Second-year representative Grace Beatty, who also sits on SGFC, said the conflicts over the cost guide this year have been anomalous. “The disagreement that has happened between College Council and SGFC started last quarter,” she said, suggesting that the “tension” between the bodies could be attributed to the new class of representatives.
Guo introduced a series of resolutions that would amend USG bylaws and procedures. Proposed revisions to the bylaws addressing election procedures—drafted in the aftermath of an attempt by the Elections & Rules Committee (E&R) to nullify elections last spring—would protect against future nullification attempts, put in place a formal procedure for recall petitions, and clarify what offices recall petitions apply to, among other changes. Other resolutions Guo introduced would clarify how USG’s vice president of student organizations is selected and widen some bylaw provisions that currently apply only to SGFC to include other funding committees.
He also introduced another resolution that would provide for a referendum on whether to amend the constitution to create a judicial council, which would adjudicate disputes about the USG constitution and bylaws. A near-identical referendum, also spearheaded by Guo, passed overwhelmingly last year but was disqualified by E&R under Nevin Hall, the former vice president of student organizations who was impeached in the spring, and the judicial council was never implemented.
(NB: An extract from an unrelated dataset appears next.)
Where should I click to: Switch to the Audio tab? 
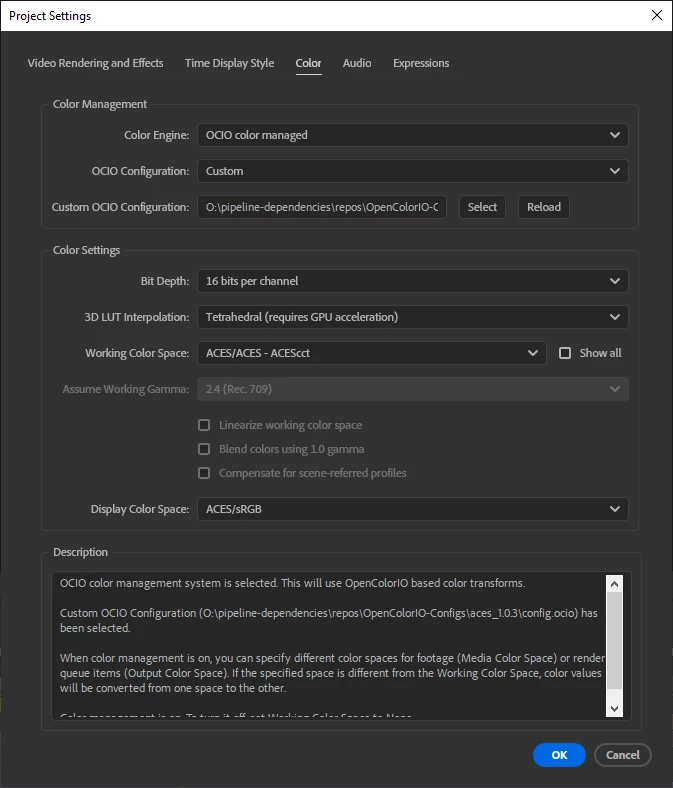coord(357,63)
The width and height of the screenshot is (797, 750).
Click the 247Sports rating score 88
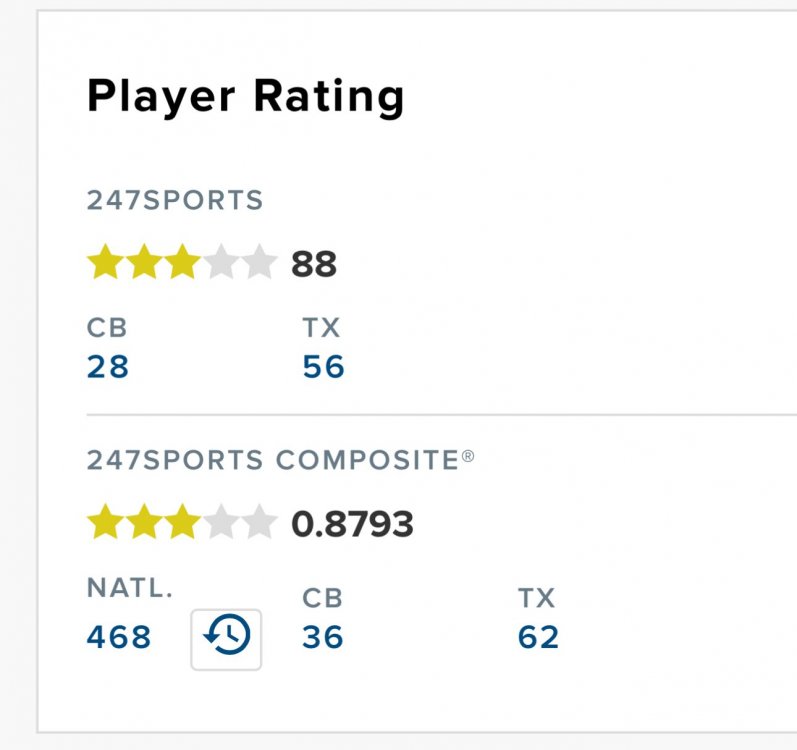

Because a resolution cannot be passed at the same meeting as it is introduced, none of the resolutions introduced on Monday will be approved until at least next week.
CC also briefly discussed members’ projects, which include securing universal tap access to dorms; ensuring dining halls open before early morning final exam times; allowing students to use Maroon Dollars to pay for laundry in dorms; improving USG’s communication with the student body, including via social media and its website; reopening the sauna in the Ratner Athletics Center; and incorporating sexual assault prevention workshops into Greek life organizations’ initiation processes. Fica said this year’s CC is pursuing fewer projects, with more members involved in each, in an effort to see more of them succeed.
College Council holds weekly public meetings in Stuart Hall 104 on Mondays at 7 p.m.
Editor’s note: Grace Beatty, a second-year College Council representative, is a current staff member of the Maroon. She had no involvement in the reporting of this story.